(Stored entries)
◇ ◇ ◇ ◇ ◇
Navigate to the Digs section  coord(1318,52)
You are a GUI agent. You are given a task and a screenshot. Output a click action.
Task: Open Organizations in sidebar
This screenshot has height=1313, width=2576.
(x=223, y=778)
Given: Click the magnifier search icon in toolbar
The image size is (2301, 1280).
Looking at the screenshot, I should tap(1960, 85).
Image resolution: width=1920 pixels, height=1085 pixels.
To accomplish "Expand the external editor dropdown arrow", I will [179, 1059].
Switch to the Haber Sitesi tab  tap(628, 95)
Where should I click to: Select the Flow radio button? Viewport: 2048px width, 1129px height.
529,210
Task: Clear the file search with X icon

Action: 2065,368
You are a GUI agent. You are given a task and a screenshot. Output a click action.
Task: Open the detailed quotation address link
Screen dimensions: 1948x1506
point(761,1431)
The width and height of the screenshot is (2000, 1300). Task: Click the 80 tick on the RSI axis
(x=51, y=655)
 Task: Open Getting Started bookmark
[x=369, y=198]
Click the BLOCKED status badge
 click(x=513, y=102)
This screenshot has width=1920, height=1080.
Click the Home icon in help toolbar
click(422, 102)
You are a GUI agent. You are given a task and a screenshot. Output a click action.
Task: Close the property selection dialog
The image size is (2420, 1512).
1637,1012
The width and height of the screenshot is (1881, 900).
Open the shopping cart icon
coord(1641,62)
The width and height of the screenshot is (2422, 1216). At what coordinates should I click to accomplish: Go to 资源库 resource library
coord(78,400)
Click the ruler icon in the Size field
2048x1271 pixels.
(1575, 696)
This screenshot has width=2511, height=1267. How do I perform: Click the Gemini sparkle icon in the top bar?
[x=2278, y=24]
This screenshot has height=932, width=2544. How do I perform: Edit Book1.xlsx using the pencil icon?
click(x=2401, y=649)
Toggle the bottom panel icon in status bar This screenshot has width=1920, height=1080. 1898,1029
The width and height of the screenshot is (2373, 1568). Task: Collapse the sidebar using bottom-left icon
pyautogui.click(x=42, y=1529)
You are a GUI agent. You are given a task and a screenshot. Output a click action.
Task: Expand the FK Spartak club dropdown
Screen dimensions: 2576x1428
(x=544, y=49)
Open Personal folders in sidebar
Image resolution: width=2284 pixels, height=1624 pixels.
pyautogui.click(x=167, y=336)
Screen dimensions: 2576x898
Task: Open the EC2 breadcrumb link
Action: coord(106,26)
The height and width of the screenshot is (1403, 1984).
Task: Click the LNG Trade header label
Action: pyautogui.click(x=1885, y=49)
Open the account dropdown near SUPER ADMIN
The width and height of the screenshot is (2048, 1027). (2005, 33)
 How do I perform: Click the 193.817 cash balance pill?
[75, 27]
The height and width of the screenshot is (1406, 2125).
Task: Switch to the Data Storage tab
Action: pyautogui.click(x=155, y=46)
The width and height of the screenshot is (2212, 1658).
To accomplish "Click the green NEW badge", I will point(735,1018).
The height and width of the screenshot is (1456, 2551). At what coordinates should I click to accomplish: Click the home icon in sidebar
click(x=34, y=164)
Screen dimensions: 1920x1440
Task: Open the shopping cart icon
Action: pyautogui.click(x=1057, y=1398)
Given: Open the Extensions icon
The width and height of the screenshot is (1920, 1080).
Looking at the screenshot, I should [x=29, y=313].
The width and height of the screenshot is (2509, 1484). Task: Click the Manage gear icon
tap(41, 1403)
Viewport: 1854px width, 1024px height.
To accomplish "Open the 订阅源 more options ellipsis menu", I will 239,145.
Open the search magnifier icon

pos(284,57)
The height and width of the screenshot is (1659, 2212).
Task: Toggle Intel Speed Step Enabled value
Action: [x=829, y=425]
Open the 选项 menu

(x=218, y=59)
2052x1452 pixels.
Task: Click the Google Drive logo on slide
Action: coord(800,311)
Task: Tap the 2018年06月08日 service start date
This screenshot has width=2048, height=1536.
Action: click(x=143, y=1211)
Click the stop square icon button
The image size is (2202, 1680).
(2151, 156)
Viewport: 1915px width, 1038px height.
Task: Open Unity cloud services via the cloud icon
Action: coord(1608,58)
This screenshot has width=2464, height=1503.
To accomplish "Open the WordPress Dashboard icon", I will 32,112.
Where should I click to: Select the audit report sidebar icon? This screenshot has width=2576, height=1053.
◇ ◇ ◇ ◇ ◇
Each of the records is to be written out again without alteration.

> [Response to this task]:
Navigate to the Digs section  coord(1318,52)
You are a GUI agent. You are given a task and a screenshot. Output a click action.
Task: Open Organizations in sidebar
This screenshot has height=1313, width=2576.
(x=223, y=778)
Given: Click the magnifier search icon in toolbar
The image size is (2301, 1280).
Looking at the screenshot, I should tap(1960, 85).
Image resolution: width=1920 pixels, height=1085 pixels.
To accomplish "Expand the external editor dropdown arrow", I will [179, 1059].
Switch to the Haber Sitesi tab  tap(628, 95)
Where should I click to: Select the Flow radio button? Viewport: 2048px width, 1129px height.
529,210
Task: Clear the file search with X icon

Action: 2065,368
You are a GUI agent. You are given a task and a screenshot. Output a click action.
Task: Open the detailed quotation address link
Screen dimensions: 1948x1506
point(761,1431)
The width and height of the screenshot is (2000, 1300). Task: Click the 80 tick on the RSI axis
(x=51, y=655)
 Task: Open Getting Started bookmark
[x=369, y=198]
Click the BLOCKED status badge
 click(x=513, y=102)
This screenshot has width=1920, height=1080.
Click the Home icon in help toolbar
click(422, 102)
You are a GUI agent. You are given a task and a screenshot. Output a click action.
Task: Close the property selection dialog
The image size is (2420, 1512).
1637,1012
The width and height of the screenshot is (1881, 900).
Open the shopping cart icon
coord(1641,62)
The width and height of the screenshot is (2422, 1216). At what coordinates should I click to accomplish: Go to 资源库 resource library
coord(78,400)
Click the ruler icon in the Size field
2048x1271 pixels.
(1575, 696)
This screenshot has width=2511, height=1267. How do I perform: Click the Gemini sparkle icon in the top bar?
[x=2278, y=24]
This screenshot has height=932, width=2544. How do I perform: Edit Book1.xlsx using the pencil icon?
click(x=2401, y=649)
Toggle the bottom panel icon in status bar This screenshot has width=1920, height=1080. 1898,1029
The width and height of the screenshot is (2373, 1568). Task: Collapse the sidebar using bottom-left icon
pyautogui.click(x=42, y=1529)
You are a GUI agent. You are given a task and a screenshot. Output a click action.
Task: Expand the FK Spartak club dropdown
Screen dimensions: 2576x1428
(x=544, y=49)
Open Personal folders in sidebar
Image resolution: width=2284 pixels, height=1624 pixels.
pyautogui.click(x=167, y=336)
Screen dimensions: 2576x898
Task: Open the EC2 breadcrumb link
Action: coord(106,26)
The height and width of the screenshot is (1403, 1984).
Task: Click the LNG Trade header label
Action: pyautogui.click(x=1885, y=49)
Open the account dropdown near SUPER ADMIN
The width and height of the screenshot is (2048, 1027). (2005, 33)
 How do I perform: Click the 193.817 cash balance pill?
[75, 27]
The height and width of the screenshot is (1406, 2125).
Task: Switch to the Data Storage tab
Action: pyautogui.click(x=155, y=46)
The width and height of the screenshot is (2212, 1658).
To accomplish "Click the green NEW badge", I will point(735,1018).
The height and width of the screenshot is (1456, 2551). At what coordinates should I click to accomplish: Click the home icon in sidebar
click(x=34, y=164)
Screen dimensions: 1920x1440
Task: Open the shopping cart icon
Action: pyautogui.click(x=1057, y=1398)
Given: Open the Extensions icon
The width and height of the screenshot is (1920, 1080).
Looking at the screenshot, I should [x=29, y=313].
The width and height of the screenshot is (2509, 1484). Task: Click the Manage gear icon
tap(41, 1403)
Viewport: 1854px width, 1024px height.
To accomplish "Open the 订阅源 more options ellipsis menu", I will 239,145.
Open the search magnifier icon

pos(284,57)
The height and width of the screenshot is (1659, 2212).
Task: Toggle Intel Speed Step Enabled value
Action: [x=829, y=425]
Open the 选项 menu

(x=218, y=59)
2052x1452 pixels.
Task: Click the Google Drive logo on slide
Action: coord(800,311)
Task: Tap the 2018年06月08日 service start date
This screenshot has width=2048, height=1536.
Action: click(x=143, y=1211)
Click the stop square icon button
The image size is (2202, 1680).
(2151, 156)
Viewport: 1915px width, 1038px height.
Task: Open Unity cloud services via the cloud icon
Action: coord(1608,58)
This screenshot has width=2464, height=1503.
To accomplish "Open the WordPress Dashboard icon", I will 32,112.
Where should I click to: Select the audit report sidebar icon? This screenshot has width=2576, height=1053.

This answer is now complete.